Elites et Pouvoir

Histoire et mystifications, Michael Parenti (1999)
Histoire et mystifications, Michael Parenti (1999)

 

Les élites possédantes

 

      "La classe dirigeante est la composante politique active de la classe possédante, les hauts commandants de la finance et de la politique qui fixent les normes pour l'investissement et la concentration du capital. Ils jouent un rôle dominant dans la détermination des barèmes de salaires et des conditions de travail de millions de personnes. Ils dépouillent les employés de leurs bénéfices et réduisent le volume de la main-d’œuvre active, tout en combattant infatigablement les organisations syndicales.

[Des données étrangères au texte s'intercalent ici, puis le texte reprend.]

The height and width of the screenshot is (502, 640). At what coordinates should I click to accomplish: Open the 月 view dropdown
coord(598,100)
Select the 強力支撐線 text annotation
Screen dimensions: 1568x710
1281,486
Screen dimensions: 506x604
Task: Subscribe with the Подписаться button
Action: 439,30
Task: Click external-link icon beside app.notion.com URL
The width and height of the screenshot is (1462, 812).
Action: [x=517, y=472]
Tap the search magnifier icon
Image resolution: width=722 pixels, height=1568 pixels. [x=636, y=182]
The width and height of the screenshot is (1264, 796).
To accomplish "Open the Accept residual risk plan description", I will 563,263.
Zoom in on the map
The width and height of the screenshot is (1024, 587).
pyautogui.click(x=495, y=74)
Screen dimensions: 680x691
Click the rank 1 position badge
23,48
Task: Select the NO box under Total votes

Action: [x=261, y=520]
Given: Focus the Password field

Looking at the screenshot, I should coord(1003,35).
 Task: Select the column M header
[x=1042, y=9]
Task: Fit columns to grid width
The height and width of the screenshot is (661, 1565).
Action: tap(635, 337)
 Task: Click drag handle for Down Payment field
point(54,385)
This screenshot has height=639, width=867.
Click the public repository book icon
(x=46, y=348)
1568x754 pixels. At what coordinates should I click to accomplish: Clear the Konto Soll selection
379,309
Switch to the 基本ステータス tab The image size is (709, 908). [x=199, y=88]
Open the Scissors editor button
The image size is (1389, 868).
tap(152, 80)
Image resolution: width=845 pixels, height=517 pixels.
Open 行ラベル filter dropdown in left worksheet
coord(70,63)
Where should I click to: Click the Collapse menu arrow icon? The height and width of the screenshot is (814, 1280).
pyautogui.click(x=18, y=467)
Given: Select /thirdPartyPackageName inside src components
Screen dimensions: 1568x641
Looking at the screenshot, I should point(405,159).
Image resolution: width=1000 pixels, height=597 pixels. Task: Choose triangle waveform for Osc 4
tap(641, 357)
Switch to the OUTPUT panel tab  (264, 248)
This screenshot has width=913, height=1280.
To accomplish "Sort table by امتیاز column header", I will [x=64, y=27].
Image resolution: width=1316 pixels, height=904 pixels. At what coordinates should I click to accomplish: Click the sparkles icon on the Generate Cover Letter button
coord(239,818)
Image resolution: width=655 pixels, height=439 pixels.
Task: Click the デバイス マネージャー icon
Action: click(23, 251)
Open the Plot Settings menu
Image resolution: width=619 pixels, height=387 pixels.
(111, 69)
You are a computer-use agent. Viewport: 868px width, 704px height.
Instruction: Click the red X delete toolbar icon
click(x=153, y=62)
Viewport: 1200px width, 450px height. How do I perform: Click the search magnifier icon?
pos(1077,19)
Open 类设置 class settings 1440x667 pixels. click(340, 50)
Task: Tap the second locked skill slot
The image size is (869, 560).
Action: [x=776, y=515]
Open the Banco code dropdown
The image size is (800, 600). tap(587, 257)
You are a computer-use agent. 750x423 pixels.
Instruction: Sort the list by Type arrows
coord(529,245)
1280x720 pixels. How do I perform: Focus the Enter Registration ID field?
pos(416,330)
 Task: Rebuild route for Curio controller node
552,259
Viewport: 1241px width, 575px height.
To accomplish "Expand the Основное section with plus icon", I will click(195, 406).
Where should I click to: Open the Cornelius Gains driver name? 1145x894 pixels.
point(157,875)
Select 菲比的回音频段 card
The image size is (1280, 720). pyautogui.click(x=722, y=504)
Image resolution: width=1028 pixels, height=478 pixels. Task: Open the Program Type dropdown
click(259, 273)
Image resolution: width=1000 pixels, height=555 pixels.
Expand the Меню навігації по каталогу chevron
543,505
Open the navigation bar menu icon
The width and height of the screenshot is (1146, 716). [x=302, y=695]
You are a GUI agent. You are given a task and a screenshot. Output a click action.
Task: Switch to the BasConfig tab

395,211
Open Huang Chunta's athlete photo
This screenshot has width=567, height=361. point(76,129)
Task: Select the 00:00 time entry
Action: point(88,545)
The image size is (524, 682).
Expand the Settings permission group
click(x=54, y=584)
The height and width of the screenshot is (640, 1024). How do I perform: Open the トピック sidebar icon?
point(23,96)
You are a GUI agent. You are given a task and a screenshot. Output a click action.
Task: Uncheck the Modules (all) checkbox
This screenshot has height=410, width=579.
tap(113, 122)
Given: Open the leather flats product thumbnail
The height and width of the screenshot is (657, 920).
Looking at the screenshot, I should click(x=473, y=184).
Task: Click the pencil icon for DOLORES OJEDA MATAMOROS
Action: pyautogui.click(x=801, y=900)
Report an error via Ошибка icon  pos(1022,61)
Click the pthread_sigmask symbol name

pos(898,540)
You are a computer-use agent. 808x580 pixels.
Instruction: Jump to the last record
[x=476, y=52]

Ils fixent les taux d'intérêt et ils contrôlent la masse monétaire, jusqu'à la monnaie nationale elle-même. Ils bénéficient d'un contrôle oligarchique des principales technologies de production industrielle et de communication de masse. Eux-mêmes et leurs adjoints peuplent les conseils d'administration des sociétés, des universités et fondations. Ils commettent de façon répétée de graves crimes sociaux, mais ne vont presque jamais en prison. Ils font des raids sur le Trésor Public pour obtenir des subventions aux entreprises, du capital-risque, du capital de sauvetage, des aides à l'exportation et au développement, du capital promotionnel, des capitaux propres.

 

Ils pillent le domaine public, dominent les ondes, détruisent la forêt primitive, ils polluent les terres et les eaux d'effluents industriels, appauvrissent la couche d'ozone et mettent en péril toute l'écologie planétaire pour de rapides profits. Dans leur pays, comme à l'étranger, ils sont fidèlement servis par l'Etat de Sécurité nationale (Ministère de la Défense, Services secrets), avec tous ses dispositifs de dissimulation et son appareil répressif. Leurs fidèles acolytes occupent les postes de responsabilité des plus puissantes agences de sécurité et des ministères, indépendamment du parti ou de la personnalité qui se trouve à la tête de l'Etat.

 

Ils créent des accords internationaux (ALENA, GATT...) qui contournent les protections démocratiques des Etats souverains et nuisent à la capacité des gouvernements populaires de développer les services publics pour d'autres que ces puissants intérêts. Leur domination économique globale et leurs contributions aux campagnes électorales, leur monopole sur les médias, leurs lobbyistes grassement payés et leurs experts en relations publiques, prédéterminent régulièrement qui sera traité comme candidat politique majeur et quels paramètres politiques prévaudront. Ces élites dirigeantes ne sont ni omnipotentes ni infaillibles. Elles souffrent de confusions et d'échecs, et connaissent des différends entre elles. Elles doivent parfois tâtonner pour protéger et faire avancer leur intérêts face des circonstances fluctuantes, apprenant par la méthode des essais et erreurs. Cependant, leur accumulation de capital continue sans relâche. Bien que relativement peu nombreuses, elles tirent le meilleur parti de ce qu'il est possible d'obtenir. Leur richesse sert leur puissance et leur pouvoir sert leur richesse.